All in all, a very good boat for the less committed, an entry in CowScow would not break the bank and given some luck and skill could delight the crew by embarrassing much more expensive challengers. Could I persuade the builders to consider bamboo spars, just to really rub it in.

This is an interesting monohull approach and could do very well. The design includes good reef points and plenty of comfort. It also is designed for a crew of two and this is good for a sharpie/scow type of boat that can be tender. One nice thing about this is that it should row very well if we get light winds.

The Box Boat in and of itself looks like a pleasant design with a balanced rig. The sail seems small in comparison to other designs however and unless the wind blows hard, the hull may not be as competitive. In my opinion, sweeps are not as efficient as oars and I would suggest changing to oars if at all possible.

Interesting, good ideas, while it will sail and move well in flat water I’m not convinced that it will be possible to heel her enough to make good progress into a short chop with that bluff bow, but its worth a thought and perhaps I might be wrong.
The reasoning behind the layout and rig is good, but I’d put short outriggers on and row her rather than scull her, especially if there was to be one hand sculling and one rowing as suggested. It is not hard by the way to steer with a sculling oar, and two hands gives a lot more power, but rowing gives you more power still.
Hard Try’n fills all the requirements of the race, light enough, will cope with the course, there is reasonable accommodation on board and the whole concept is achieveable. Good effort. The designer was unduly modest, keep up the good work.

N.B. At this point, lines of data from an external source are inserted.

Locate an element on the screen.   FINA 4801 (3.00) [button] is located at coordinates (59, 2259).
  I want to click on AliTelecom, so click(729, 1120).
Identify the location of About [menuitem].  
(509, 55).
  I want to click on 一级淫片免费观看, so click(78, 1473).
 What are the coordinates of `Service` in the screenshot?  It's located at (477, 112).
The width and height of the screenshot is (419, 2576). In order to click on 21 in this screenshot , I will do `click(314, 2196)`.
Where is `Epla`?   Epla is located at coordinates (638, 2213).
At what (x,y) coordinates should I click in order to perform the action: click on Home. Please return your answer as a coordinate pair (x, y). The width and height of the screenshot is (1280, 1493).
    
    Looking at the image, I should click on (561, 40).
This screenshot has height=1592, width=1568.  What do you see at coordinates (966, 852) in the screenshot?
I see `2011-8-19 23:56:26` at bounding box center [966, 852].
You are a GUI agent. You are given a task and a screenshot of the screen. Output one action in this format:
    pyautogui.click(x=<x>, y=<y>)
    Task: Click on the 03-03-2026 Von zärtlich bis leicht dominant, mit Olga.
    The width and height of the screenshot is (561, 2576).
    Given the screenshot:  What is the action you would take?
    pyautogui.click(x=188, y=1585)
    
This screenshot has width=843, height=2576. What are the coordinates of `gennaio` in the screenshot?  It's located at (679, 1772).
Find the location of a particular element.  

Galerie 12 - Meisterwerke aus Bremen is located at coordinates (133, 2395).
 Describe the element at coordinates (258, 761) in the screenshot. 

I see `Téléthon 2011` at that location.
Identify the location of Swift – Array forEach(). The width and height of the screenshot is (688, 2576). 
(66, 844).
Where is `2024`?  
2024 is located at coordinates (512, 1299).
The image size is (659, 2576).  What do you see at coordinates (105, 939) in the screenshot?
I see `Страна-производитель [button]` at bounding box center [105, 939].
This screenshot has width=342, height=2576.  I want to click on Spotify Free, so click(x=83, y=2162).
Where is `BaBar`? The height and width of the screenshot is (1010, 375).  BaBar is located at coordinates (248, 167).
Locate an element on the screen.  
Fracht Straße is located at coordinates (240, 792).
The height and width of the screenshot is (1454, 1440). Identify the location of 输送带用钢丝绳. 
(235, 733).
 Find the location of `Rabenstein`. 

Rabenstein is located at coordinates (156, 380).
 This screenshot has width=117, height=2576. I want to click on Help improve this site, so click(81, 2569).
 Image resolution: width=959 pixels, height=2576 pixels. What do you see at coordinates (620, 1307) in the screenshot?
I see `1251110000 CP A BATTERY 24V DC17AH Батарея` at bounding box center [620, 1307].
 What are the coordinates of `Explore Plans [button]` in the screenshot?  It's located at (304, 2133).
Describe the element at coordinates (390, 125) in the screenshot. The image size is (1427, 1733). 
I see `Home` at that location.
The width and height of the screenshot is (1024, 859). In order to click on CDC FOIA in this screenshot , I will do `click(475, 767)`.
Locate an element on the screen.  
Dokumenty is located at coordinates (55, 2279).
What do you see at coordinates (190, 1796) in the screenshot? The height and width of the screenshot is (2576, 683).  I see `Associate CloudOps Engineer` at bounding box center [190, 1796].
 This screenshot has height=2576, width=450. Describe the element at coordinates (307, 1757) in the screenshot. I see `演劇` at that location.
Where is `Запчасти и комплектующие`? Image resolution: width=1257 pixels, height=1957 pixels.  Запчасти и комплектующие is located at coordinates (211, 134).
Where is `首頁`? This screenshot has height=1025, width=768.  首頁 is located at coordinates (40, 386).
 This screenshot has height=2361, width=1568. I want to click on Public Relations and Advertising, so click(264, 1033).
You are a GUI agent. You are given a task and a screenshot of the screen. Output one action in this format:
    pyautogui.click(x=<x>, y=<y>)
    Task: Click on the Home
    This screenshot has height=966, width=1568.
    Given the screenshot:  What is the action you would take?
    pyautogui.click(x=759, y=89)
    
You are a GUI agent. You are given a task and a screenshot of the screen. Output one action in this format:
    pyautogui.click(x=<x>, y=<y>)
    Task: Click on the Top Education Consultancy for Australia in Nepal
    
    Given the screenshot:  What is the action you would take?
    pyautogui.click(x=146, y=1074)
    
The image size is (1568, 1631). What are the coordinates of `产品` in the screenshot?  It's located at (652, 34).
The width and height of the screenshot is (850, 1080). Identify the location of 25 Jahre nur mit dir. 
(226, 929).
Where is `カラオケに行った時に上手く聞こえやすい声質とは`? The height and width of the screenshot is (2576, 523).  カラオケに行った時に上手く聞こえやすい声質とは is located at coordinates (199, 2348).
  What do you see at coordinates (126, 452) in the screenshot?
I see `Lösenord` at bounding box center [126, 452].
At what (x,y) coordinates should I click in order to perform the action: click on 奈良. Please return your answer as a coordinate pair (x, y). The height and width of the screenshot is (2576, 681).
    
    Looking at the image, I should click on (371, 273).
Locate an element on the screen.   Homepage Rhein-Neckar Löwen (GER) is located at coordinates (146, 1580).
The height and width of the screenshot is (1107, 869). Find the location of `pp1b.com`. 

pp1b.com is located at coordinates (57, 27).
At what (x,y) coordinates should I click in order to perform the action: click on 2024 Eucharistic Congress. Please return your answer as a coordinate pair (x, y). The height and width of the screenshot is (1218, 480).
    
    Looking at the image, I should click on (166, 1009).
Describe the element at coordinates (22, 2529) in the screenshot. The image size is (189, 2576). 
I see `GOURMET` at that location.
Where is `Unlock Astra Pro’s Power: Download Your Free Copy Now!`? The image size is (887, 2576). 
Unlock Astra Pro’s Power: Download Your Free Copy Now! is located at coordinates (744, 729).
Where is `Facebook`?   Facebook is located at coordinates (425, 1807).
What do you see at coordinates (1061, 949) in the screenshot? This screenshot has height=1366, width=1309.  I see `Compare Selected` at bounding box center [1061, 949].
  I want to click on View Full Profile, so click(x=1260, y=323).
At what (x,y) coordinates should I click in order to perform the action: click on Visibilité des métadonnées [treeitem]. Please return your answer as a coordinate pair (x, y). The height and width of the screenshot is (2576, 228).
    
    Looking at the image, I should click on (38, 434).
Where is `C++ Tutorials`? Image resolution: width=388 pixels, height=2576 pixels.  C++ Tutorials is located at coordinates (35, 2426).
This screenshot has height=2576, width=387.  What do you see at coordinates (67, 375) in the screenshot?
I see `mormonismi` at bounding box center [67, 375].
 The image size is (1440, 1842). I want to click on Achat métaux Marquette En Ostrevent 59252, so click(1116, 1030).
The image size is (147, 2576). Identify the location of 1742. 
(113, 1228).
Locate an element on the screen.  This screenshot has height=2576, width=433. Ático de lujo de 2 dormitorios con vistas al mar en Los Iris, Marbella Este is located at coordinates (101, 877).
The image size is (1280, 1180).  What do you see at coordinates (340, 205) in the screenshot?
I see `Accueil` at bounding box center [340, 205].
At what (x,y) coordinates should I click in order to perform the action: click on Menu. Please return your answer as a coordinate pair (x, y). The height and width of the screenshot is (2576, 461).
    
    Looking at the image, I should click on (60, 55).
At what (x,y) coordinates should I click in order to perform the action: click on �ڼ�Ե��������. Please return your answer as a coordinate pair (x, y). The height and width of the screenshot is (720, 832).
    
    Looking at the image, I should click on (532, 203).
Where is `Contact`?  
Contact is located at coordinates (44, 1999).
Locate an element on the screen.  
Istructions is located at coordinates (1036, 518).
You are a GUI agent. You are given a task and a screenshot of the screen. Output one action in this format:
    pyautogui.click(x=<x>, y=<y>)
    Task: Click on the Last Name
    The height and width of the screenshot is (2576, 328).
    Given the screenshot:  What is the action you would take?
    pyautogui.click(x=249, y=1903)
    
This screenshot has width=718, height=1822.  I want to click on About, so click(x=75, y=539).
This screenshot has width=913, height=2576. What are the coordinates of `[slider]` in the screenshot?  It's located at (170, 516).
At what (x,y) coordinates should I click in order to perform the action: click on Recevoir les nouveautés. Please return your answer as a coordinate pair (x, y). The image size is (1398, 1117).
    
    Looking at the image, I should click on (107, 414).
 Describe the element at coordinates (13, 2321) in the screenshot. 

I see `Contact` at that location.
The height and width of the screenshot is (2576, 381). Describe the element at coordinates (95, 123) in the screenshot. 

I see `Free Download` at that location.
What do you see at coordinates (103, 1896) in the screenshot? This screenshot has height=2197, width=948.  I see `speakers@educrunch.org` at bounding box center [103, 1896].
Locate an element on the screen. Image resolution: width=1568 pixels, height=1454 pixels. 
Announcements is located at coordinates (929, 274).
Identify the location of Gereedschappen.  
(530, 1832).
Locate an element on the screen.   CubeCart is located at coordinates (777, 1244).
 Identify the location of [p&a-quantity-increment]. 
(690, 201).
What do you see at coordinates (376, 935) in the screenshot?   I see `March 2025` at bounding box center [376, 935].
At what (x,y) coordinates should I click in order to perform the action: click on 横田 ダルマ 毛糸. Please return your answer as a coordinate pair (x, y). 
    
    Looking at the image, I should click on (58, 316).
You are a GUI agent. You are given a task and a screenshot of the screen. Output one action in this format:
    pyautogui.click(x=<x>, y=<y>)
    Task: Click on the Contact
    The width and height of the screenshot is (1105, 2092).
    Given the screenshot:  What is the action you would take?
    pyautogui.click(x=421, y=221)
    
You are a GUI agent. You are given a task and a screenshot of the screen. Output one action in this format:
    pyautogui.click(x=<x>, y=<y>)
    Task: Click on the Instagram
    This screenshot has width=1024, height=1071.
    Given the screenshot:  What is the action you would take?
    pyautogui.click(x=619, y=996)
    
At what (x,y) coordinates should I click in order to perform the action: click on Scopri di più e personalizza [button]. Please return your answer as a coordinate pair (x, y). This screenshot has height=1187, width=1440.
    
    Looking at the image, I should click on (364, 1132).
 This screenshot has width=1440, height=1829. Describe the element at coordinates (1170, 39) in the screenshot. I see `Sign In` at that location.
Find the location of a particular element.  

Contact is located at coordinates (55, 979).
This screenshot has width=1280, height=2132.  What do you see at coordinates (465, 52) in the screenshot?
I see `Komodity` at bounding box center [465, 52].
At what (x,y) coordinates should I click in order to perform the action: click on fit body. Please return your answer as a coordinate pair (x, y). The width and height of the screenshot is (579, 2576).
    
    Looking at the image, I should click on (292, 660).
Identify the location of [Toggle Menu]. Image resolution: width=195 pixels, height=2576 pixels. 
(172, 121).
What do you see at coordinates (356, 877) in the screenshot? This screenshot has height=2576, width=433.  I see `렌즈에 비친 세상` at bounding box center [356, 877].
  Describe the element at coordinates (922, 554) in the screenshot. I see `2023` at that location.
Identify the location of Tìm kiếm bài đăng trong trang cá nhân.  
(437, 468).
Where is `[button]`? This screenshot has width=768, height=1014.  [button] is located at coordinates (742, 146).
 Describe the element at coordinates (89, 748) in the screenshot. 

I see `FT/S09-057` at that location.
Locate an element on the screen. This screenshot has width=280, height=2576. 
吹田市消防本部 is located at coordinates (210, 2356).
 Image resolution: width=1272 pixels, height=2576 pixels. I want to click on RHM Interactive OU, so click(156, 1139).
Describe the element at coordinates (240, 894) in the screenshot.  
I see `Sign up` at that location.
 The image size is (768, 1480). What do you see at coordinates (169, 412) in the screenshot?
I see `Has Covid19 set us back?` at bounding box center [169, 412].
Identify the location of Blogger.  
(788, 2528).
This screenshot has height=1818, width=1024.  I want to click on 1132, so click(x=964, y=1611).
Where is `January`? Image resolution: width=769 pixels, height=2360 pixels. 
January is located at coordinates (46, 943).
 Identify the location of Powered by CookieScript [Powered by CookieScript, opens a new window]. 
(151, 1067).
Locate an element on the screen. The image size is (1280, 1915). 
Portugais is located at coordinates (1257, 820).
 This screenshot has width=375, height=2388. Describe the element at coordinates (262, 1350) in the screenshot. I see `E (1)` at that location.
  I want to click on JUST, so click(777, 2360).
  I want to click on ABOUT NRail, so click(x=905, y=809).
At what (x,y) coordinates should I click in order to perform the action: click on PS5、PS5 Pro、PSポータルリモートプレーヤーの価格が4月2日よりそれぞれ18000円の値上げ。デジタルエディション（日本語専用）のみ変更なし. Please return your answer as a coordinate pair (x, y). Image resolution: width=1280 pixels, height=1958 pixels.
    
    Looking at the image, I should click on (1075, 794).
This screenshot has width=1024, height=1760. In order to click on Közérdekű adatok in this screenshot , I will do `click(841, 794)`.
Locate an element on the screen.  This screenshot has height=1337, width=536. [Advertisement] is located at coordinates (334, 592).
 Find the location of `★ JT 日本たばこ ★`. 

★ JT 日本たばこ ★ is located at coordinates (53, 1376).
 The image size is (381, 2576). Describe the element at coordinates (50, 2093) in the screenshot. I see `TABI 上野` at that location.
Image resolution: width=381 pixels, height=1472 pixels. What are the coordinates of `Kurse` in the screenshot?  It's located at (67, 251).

I predict a very slow and frustrating boat. Very tender in foul weather. Why the off center mast which just makes the tenderness worse?

Design # 5 looks as though the masts have been cut off at their base to the point of placing the bottom edge of the sails in the hull itself. The lines of the hull look quite attractive but it seems very narrow with low freeboard and the potential for being really tippy. The cabin seems to occupy the exact space where one would want to sit while rowing ideally.

Everglades Challenger is a great collection of ideas, but if you want to win, and that’s mostly what the competition is about, then this is not quite right. Too slow under manpower and not quick enough under sail. The average speeds that the leading group of boats has been turning in over the last few races have been way above a 16 footers hull speed and this shape while effective in light weather will not go faster than about 6 or 7 knots, what’s needed is the ability to sustain 9 knots reaching and running in moderate winds and the double ended hull shape cant do that even when its as shallow as E.C. is. But if I wanted to do the trip in comfort, have fun, and be well rested and well fed at the end of the event, this could be a good way to go.
As a designer, I’d love to see a version of this at about 20 x 5 ½ ft, with more details as to how the rig will be sheeted and reefed. Very interesting boat.

Too much sail and why two masts in a 16 foot boat? If simplified this could an interesting design. However, the designers says it is a fair weather boat and I agree. The Everglades Challenge is not a fair weather event.